[EXERCISE INPUT Boundary: Start]

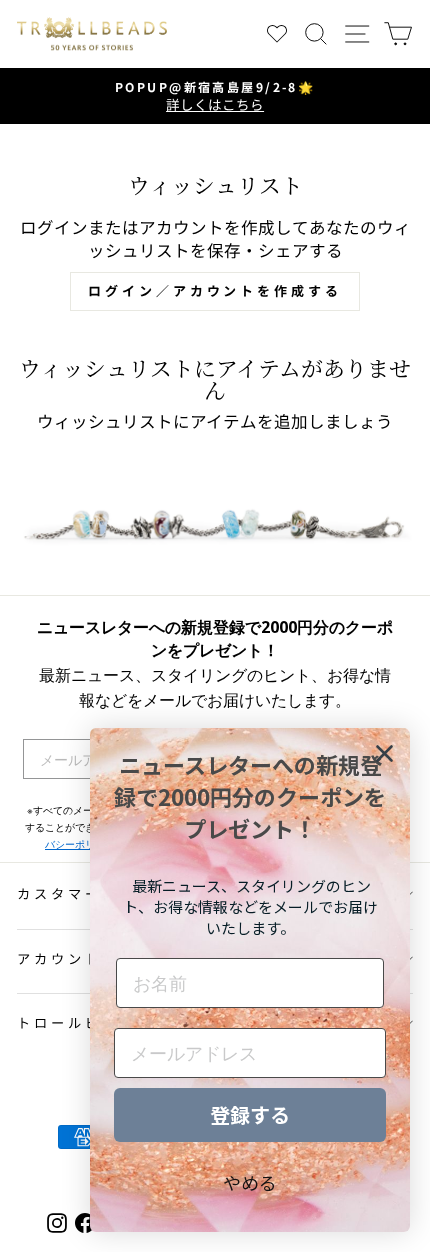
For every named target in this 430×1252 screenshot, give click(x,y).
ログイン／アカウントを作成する (215, 290)
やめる (250, 1182)
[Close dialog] (384, 753)
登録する (250, 1114)
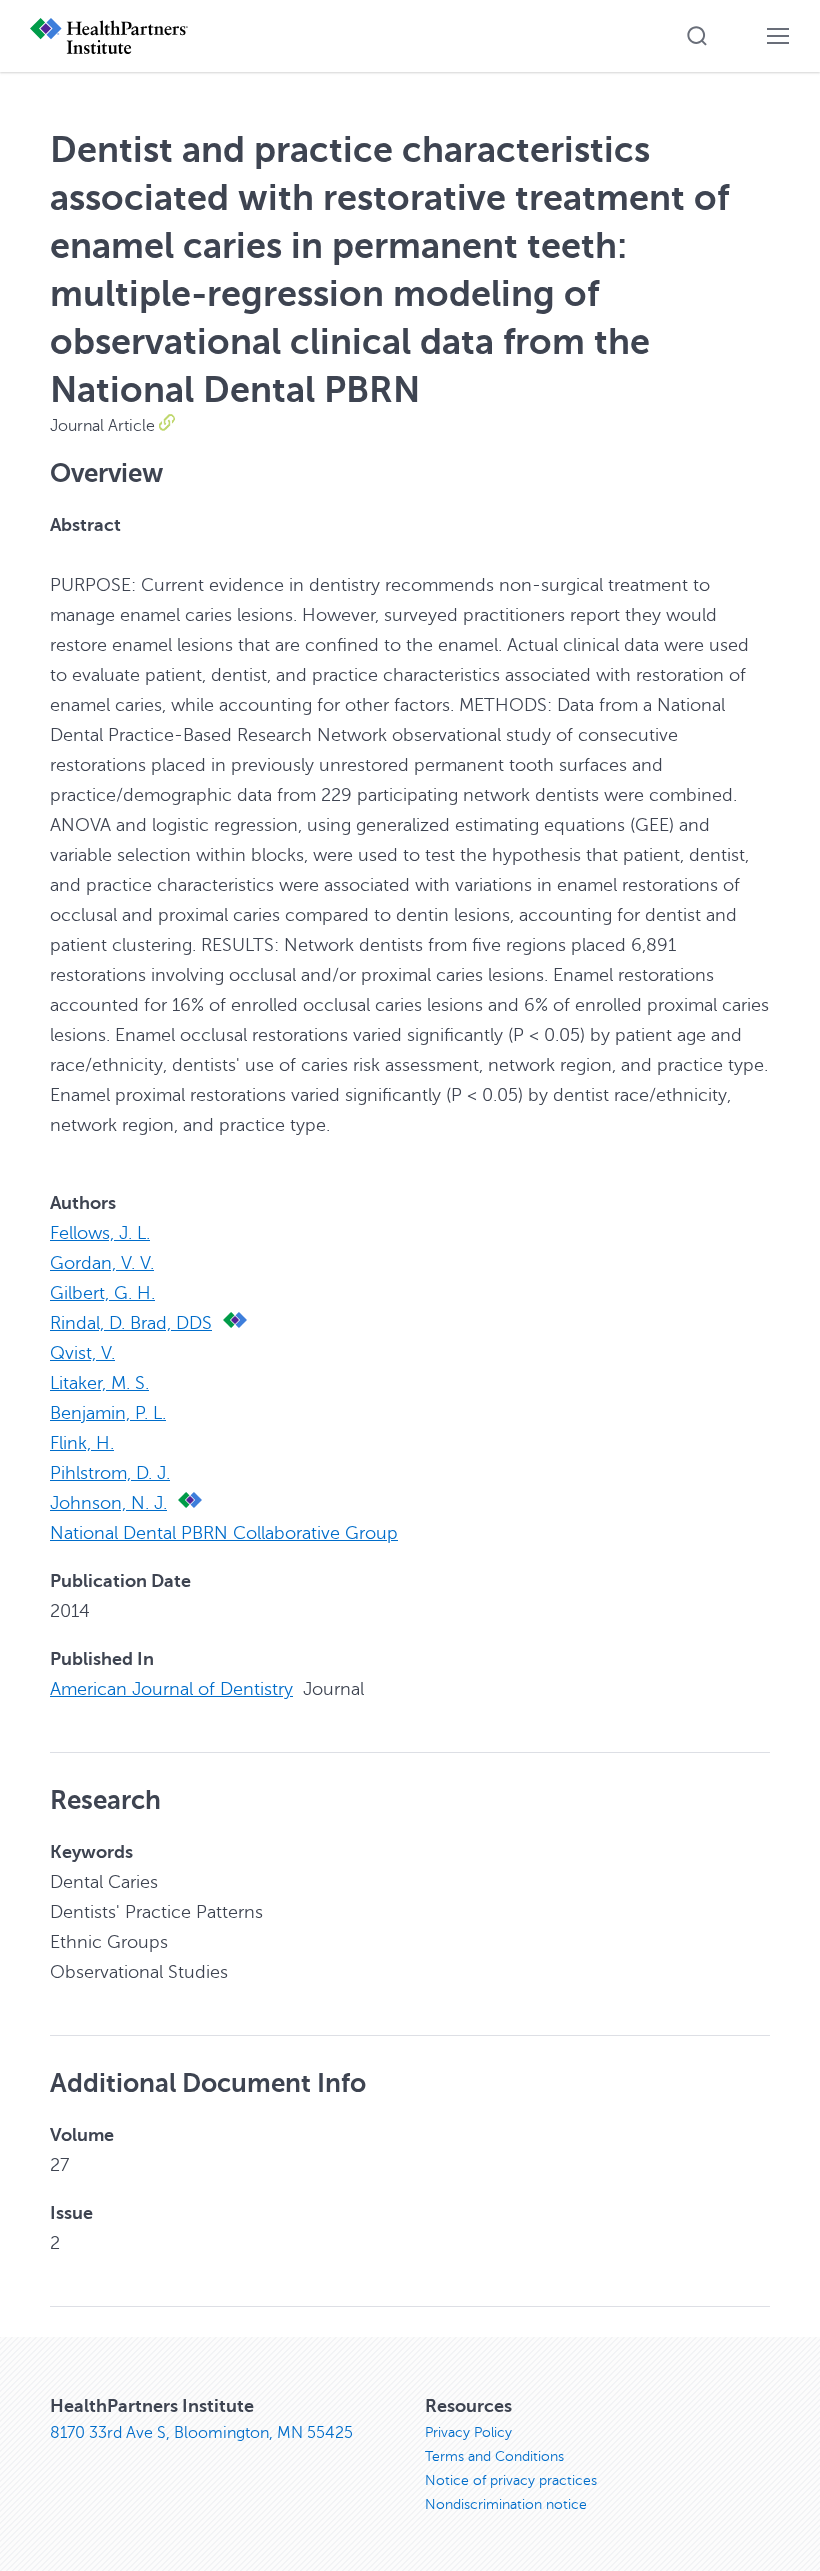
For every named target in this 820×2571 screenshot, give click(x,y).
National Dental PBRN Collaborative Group (224, 1533)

[EXERCISE INPUT Boundary: End]

DESCRIPTION OF THE TASK |
Every line from the one containing "ログイン／アカウントを作成する (215, 290)" through the last line of the listing must be written out again exactly, and no other line. Leave the pictures aside.

WRITTEN ANSWER |
ログイン／アカウントを作成する (215, 290)
やめる (250, 1182)
[Close dialog] (384, 753)
登録する (250, 1114)
For every named target in this 820×2571 screenshot, give click(x,y).
National Dental PBRN Collaborative Group (224, 1533)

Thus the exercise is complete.